Watched: Mystery of the Wax Museum

Watched via TCM.

“Wax Museums” is an interesting and small sub-genre of horror films that may have started with this one, 1933’s Mystery of the Wax Museum, even though it’s more of a mystery film than horror. (Duh, look at the title.)

The film begins with a series of extremely impressive scenes, including a massive wax museum set burning to the ground, a densely populated New Year’s Eve street party and the theft of a corpse from the city morgue. The sets are beautiful and there are some mind-blowing camera moves and set-ups.

However, following this trio of killer scenes, the film settles into its more traditional “mystery.” Although billed third, Glenda Farrell seemingly takes on the lead role as a tough talking investigative reporter who sniffs out that something might be afoot at the creepy wax museum. Her performance is an interesting combination of humorous and grating, especially compared with the realistic performances of Lionel Atwill and Fay Wray.

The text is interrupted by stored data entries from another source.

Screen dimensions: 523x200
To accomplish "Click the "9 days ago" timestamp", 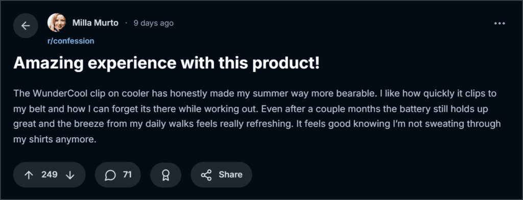I will (x=153, y=23).
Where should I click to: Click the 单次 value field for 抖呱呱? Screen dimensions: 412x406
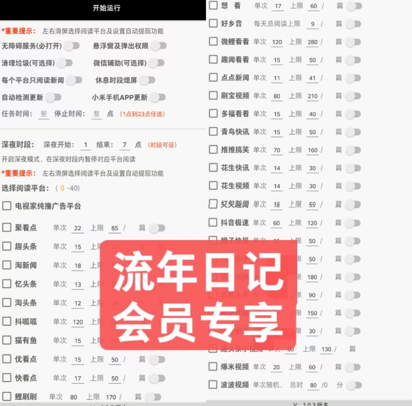[x=77, y=322]
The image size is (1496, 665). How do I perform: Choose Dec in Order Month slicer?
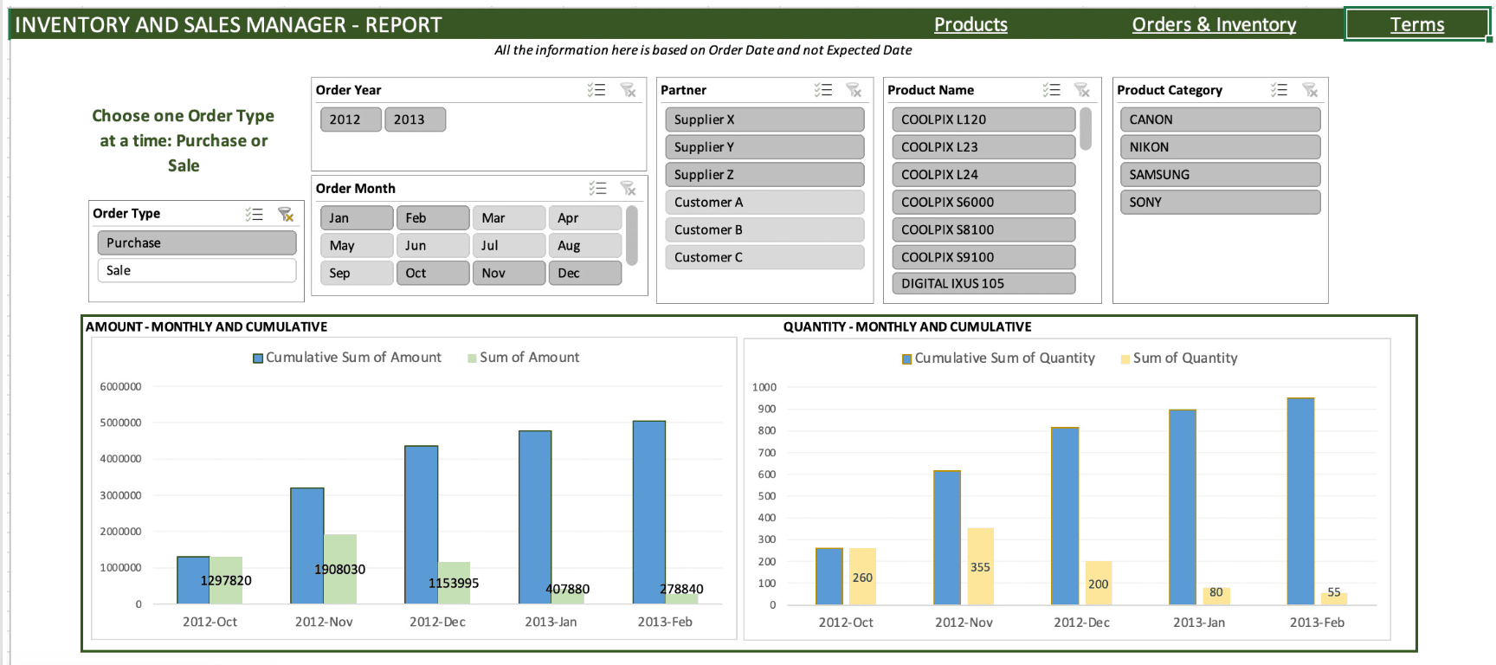coord(584,273)
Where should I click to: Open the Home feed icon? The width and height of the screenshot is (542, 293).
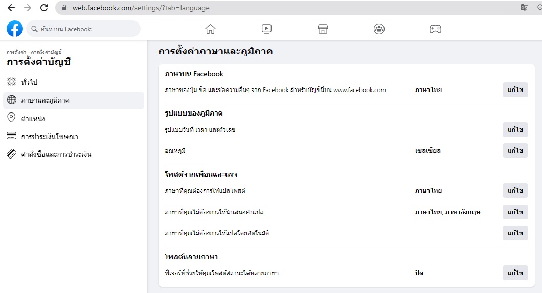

Eventually, the film ramps up the mystery and spookiness, becoming interesting again and ending on a thrilling, fast-paced note in a German Expressionist-tinged laboratory.

It’s also worth noting that, according to the American Film Institute’s Catalog of Feature Films, Mystery of the Wax Museum was the last feature film to use Technicolor’s two-strip process. The colors are muddy and muted, amping up the film’s uneasy flair.

Lastly, director Michael Curtiz would later direct a more beloved film, Casablanca.


24 Sep 2017
Comments: 0

Watched: Blood From The Mummy’s Tomb

Watched via TCM Underground.

This is a late entry (1971) in Hammer‘s Mummy series, swaping out Christopher Lee with Valerie Leon, who is much easier to look at, but not actually mummified. Producers smartly have Leon lie around half-naked instead of being wrapped in bandages.

While the film has lots of that great, moody Hammer style; not much actually happens. Leon plays two parts: The perfectly preserved mummy and her reincarnation. Sort of. The modern age Leon turns evil as her personality gets overtaken by the dead Leon, who starts taking out the Egyptologists before they stop her full resurrection.

There’s some cool gore, including a disembodied crawling hand that you can see gets played up in the poster. But, the film is mostly taken up by slowly revealing the mysterious connection between the two Leons, which isn’t that scary or interesting.


Recent Posts
  • Watched: The Texas Chainsaw Massacre 2
  • Watched: Mystery of the Wax Museum
  • Read: Finder – Third World
  • Read: Superb #1
Categories
  • Comic Books
  • Movies
  • Personal
  • Television
  • Web Work
© 2020 Business Theme. All Rights Reserved.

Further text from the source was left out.